[Given passage]

***

Manufacturing

Manufacturing—turning raw materials into finished or semi-finished products—creates two million jobs for Canadians, adds economic value to many of the natural resources we extract from the land, generates mostof our exports, and helps drive our regional economies.

Over the past decade, one-fifth of Canada’s annual economic output has been generated by our manufacturing industries. In 2004, this totalled about $180 billion of Canada’s gross domestic product.

Of all the goods produced in Canada, over one-half are created by manufacturers; the rest are utilities, construction, or are primary resources such as crops and metals.

Transportation equipment is the largest sector, generating 21% of all manufacturing shipments in 2004. Car and car parts manufacturing dominates the industry, but aircraft, rail and boat equipment production are also significant.

Food processing—meat, fish and seafood, grains and vegetables—accounts for 12% of manufacturing shipments, producing billions of dollars worth of groceries for Canadians and the world.

***

[Record set]
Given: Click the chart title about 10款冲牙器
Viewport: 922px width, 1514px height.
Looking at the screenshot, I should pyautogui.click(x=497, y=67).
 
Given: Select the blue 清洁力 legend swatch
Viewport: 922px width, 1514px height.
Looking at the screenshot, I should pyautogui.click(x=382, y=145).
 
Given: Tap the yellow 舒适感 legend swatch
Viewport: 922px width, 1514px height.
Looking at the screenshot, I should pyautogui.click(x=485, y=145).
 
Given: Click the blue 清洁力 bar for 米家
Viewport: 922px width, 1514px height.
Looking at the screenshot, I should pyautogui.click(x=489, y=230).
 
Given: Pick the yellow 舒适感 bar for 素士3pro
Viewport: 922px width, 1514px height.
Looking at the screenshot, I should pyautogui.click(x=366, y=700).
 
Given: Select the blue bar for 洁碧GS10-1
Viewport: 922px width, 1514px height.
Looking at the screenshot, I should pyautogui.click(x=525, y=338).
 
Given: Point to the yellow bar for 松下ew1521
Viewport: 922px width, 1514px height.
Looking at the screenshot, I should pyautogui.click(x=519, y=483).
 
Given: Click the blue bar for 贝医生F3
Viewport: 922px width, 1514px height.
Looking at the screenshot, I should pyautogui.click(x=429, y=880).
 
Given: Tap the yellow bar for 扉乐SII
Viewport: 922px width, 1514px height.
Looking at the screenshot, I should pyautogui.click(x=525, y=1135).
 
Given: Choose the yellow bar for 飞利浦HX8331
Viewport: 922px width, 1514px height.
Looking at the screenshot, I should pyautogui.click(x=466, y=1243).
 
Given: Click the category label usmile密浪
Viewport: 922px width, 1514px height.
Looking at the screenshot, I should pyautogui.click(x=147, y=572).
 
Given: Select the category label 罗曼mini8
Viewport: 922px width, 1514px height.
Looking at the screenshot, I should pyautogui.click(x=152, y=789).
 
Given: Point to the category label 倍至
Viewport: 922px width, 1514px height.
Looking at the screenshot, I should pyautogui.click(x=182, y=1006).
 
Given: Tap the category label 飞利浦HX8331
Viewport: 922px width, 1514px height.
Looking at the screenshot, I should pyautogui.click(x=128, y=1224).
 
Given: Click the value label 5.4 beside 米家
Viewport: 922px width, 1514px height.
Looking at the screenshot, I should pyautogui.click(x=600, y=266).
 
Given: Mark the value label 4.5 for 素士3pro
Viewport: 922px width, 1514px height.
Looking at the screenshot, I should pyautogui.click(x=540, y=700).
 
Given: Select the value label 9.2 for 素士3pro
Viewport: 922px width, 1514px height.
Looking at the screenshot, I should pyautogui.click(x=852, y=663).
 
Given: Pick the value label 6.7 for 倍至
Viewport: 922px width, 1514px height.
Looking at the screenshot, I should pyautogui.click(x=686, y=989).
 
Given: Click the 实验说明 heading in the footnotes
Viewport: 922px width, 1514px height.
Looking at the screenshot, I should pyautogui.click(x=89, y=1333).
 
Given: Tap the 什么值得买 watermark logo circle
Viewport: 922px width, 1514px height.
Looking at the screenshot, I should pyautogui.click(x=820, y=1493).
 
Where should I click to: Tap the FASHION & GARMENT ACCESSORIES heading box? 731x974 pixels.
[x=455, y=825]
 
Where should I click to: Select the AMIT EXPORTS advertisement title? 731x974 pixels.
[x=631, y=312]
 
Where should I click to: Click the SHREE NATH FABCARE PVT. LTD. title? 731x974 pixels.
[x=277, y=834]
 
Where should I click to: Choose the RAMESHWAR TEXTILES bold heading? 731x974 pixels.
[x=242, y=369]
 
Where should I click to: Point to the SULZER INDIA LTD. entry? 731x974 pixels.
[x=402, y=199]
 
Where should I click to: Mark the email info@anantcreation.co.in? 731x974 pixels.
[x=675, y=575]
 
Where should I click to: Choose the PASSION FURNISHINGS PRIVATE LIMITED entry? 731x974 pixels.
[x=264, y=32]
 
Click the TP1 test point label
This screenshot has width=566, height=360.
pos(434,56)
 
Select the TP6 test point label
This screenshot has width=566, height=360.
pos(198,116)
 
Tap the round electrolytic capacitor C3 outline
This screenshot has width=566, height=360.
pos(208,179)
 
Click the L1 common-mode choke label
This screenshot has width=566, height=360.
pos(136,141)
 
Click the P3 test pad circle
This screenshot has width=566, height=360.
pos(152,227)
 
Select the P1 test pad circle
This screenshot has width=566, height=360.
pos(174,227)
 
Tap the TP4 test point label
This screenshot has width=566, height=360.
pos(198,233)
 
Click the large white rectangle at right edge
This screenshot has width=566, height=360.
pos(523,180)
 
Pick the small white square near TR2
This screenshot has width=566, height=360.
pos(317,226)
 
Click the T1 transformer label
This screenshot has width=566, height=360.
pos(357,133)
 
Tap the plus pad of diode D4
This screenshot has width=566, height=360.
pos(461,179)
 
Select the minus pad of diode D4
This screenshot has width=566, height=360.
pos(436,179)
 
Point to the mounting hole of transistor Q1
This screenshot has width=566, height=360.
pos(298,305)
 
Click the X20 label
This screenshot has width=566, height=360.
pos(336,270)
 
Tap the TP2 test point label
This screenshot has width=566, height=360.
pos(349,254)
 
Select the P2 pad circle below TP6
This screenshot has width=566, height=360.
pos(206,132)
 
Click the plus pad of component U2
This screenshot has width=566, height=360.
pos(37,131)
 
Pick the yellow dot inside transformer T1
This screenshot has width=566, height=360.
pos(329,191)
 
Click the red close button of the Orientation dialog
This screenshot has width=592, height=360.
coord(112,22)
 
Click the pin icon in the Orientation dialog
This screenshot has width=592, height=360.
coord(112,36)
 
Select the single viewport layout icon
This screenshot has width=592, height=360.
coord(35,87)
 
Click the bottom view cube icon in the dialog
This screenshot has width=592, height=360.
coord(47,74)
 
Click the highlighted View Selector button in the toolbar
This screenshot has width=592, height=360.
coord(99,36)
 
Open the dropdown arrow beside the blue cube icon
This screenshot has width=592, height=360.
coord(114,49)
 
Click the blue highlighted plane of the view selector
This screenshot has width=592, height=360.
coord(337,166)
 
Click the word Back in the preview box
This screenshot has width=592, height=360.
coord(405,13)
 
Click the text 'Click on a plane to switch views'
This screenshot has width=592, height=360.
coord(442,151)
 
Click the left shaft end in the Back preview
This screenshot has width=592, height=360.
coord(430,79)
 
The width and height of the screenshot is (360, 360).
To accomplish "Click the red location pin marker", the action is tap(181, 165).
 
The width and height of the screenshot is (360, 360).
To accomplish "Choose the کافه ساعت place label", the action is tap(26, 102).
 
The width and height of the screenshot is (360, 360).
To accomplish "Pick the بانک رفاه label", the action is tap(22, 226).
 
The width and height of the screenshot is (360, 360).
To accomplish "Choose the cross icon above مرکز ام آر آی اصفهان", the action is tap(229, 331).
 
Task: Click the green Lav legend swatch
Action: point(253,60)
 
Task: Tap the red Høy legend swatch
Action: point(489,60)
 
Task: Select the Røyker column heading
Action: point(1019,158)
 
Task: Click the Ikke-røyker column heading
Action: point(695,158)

***

[Given request]
Reproduce the Canadian manufacturing passage above word for word, from its heading to its final sentence.

[Result of this exercise]
Manufacturing

Manufacturing—turning raw materials into finished or semi-finished products—creates two million jobs for Canadians, adds economic value to many of the natural resources we extract from the land, generates mostof our exports, and helps drive our regional economies.

Over the past decade, one-fifth of Canada’s annual economic output has been generated by our manufacturing industries. In 2004, this totalled about $180 billion of Canada’s gross domestic product.

Of all the goods produced in Canada, over one-half are created by manufacturers; the rest are utilities, construction, or are primary resources such as crops and metals.

Transportation equipment is the largest sector, generating 21% of all manufacturing shipments in 2004. Car and car parts manufacturing dominates the industry, but aircraft, rail and boat equipment production are also significant.

Food processing—meat, fish and seafood, grains and vegetables—accounts for 12% of manufacturing shipments, producing billions of dollars worth of groceries for Canadians and the world.